What you will do |
Please state the number of lines in the entries below where the word "pencil" appears. Include nothing else.

Data shown |
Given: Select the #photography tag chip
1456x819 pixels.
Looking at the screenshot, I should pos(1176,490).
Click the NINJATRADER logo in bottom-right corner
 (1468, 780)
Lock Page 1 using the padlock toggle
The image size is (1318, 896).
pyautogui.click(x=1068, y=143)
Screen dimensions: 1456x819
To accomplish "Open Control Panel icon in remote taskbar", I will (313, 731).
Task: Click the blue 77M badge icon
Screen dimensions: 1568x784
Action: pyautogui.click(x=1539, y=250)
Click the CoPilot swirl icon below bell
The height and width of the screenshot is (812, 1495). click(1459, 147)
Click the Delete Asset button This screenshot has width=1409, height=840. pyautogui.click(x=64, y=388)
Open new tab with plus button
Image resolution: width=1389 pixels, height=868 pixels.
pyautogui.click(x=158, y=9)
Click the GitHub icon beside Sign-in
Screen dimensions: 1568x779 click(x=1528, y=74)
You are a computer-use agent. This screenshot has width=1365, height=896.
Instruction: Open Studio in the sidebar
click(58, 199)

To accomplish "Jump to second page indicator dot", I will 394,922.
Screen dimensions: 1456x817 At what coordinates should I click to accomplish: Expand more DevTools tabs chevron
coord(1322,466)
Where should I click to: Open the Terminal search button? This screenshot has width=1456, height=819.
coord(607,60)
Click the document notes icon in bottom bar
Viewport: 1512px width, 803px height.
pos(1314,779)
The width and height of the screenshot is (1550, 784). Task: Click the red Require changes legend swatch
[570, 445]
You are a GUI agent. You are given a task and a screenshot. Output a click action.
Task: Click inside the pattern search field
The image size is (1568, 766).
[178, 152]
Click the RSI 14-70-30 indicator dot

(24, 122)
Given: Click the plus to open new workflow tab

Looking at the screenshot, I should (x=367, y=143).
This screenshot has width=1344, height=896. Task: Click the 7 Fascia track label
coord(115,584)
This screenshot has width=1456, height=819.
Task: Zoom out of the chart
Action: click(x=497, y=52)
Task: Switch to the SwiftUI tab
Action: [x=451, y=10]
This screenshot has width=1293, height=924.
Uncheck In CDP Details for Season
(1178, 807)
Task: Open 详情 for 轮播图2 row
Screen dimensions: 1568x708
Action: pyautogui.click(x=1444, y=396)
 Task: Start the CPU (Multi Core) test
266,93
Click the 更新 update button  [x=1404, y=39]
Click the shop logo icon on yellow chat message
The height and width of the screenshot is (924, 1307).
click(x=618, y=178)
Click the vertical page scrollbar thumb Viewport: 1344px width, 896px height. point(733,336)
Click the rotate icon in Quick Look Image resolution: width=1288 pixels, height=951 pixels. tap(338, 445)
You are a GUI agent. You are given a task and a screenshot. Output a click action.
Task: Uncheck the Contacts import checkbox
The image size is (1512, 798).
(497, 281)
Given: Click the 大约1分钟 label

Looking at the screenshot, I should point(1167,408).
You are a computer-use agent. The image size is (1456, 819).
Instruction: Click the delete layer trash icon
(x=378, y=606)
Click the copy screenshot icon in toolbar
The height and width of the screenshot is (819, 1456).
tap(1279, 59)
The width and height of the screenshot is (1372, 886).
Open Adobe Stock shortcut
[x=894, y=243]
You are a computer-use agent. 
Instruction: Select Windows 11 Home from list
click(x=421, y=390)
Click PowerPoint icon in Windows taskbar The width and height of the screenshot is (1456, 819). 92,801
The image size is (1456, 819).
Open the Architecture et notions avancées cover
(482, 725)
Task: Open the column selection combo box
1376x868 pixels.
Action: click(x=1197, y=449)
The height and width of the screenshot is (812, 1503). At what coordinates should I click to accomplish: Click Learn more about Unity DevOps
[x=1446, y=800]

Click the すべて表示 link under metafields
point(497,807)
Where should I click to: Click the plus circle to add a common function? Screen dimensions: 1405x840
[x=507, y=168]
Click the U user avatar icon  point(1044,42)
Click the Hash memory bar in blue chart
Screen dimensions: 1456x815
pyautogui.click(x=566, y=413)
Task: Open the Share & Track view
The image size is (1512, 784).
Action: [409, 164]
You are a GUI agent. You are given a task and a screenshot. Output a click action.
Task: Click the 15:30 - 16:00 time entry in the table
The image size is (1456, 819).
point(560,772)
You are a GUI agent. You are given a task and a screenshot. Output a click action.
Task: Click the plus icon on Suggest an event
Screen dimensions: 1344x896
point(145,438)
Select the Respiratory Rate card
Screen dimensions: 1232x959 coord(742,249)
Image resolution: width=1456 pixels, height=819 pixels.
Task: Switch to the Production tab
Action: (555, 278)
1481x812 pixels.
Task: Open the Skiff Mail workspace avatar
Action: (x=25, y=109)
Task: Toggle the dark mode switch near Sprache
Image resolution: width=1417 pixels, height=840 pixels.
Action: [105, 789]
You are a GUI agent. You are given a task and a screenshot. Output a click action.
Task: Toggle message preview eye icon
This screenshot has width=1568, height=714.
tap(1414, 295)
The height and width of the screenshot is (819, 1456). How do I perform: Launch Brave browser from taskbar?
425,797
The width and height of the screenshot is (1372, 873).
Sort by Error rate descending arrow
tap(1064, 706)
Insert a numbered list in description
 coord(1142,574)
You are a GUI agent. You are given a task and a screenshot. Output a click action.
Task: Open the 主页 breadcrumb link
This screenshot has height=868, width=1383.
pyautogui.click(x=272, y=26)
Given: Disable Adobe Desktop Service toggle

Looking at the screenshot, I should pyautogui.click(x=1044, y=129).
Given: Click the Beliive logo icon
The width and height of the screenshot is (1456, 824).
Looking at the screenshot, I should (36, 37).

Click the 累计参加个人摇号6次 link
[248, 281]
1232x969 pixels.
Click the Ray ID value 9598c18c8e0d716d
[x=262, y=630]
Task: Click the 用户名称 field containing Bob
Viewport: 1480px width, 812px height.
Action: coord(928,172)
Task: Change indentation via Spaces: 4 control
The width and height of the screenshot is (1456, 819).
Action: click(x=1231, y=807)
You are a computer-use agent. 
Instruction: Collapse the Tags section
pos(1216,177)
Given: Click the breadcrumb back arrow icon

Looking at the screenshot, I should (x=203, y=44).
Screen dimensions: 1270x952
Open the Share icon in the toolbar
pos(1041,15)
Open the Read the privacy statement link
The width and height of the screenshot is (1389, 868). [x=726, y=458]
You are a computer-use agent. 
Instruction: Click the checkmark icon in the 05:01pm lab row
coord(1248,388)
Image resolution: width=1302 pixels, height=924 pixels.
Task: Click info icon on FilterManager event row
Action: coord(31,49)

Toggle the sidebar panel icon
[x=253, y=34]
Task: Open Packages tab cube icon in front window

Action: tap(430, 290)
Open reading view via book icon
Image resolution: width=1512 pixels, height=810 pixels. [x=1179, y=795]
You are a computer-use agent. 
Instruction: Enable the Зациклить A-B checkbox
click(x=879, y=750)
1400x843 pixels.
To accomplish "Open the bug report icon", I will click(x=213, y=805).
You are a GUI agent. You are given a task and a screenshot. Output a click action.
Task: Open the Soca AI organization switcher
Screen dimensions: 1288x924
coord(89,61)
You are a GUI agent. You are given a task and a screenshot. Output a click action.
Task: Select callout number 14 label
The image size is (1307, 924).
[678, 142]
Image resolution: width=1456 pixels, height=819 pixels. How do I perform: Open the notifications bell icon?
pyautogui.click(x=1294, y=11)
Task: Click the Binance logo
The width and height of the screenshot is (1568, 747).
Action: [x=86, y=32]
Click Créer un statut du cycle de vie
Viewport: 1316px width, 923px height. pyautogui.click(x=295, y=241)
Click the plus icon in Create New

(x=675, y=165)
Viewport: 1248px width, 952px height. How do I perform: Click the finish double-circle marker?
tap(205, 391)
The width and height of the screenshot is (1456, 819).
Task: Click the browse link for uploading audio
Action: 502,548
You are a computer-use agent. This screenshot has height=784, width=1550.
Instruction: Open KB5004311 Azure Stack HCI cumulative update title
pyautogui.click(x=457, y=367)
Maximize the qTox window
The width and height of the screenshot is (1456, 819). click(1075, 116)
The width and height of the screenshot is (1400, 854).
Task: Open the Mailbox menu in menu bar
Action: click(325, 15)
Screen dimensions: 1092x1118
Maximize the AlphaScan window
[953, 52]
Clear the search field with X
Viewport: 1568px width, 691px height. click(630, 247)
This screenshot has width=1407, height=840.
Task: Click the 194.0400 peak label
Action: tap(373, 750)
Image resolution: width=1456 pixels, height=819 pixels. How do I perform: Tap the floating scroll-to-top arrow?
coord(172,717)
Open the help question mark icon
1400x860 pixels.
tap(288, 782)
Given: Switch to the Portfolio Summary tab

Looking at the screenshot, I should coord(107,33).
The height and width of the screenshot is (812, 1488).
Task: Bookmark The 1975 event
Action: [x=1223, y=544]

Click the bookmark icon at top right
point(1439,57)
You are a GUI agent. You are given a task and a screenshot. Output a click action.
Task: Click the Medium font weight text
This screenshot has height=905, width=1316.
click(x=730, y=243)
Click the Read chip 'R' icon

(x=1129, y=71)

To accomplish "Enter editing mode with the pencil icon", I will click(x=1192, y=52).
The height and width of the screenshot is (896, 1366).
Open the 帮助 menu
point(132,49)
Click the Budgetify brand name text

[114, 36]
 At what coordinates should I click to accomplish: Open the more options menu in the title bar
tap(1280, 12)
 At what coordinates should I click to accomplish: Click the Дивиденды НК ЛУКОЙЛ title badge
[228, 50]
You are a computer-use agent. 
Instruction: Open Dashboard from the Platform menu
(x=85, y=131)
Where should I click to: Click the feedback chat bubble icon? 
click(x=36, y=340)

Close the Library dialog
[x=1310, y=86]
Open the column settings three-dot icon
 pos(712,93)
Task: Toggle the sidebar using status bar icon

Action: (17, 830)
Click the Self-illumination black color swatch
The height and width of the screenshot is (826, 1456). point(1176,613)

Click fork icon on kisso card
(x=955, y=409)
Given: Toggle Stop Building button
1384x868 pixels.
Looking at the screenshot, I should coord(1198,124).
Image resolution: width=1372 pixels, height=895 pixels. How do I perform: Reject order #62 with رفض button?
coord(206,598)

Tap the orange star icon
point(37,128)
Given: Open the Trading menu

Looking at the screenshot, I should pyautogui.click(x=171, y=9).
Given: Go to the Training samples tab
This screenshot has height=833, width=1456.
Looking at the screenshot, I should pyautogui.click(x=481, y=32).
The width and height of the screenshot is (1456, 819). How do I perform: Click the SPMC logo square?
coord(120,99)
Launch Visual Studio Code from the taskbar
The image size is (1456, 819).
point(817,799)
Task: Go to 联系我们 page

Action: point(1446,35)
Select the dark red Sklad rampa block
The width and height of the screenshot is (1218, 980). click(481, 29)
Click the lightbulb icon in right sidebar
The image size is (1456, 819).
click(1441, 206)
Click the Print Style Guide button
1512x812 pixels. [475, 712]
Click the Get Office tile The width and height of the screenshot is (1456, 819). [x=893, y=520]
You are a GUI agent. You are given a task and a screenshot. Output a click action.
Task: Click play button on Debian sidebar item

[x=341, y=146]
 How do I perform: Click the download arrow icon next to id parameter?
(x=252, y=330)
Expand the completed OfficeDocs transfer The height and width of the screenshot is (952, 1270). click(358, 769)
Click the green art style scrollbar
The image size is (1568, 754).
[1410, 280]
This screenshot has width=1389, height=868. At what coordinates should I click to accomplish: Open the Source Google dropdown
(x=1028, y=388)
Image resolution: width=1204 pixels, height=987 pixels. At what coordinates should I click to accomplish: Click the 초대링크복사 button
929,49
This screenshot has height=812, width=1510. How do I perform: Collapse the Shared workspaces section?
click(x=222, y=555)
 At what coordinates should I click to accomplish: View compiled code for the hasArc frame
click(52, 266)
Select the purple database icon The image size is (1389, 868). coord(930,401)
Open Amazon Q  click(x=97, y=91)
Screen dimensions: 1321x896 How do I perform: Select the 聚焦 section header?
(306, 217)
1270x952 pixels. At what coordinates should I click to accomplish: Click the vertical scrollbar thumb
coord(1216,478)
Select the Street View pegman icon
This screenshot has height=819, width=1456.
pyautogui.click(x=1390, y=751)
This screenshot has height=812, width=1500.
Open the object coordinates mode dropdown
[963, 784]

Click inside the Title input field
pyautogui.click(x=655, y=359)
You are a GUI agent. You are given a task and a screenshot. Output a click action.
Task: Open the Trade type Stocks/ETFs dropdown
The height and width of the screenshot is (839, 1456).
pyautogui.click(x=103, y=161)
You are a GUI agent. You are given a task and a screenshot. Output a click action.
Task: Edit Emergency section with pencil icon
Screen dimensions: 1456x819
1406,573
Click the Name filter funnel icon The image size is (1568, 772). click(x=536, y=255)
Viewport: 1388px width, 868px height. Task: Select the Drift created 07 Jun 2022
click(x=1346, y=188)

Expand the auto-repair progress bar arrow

Answer |
2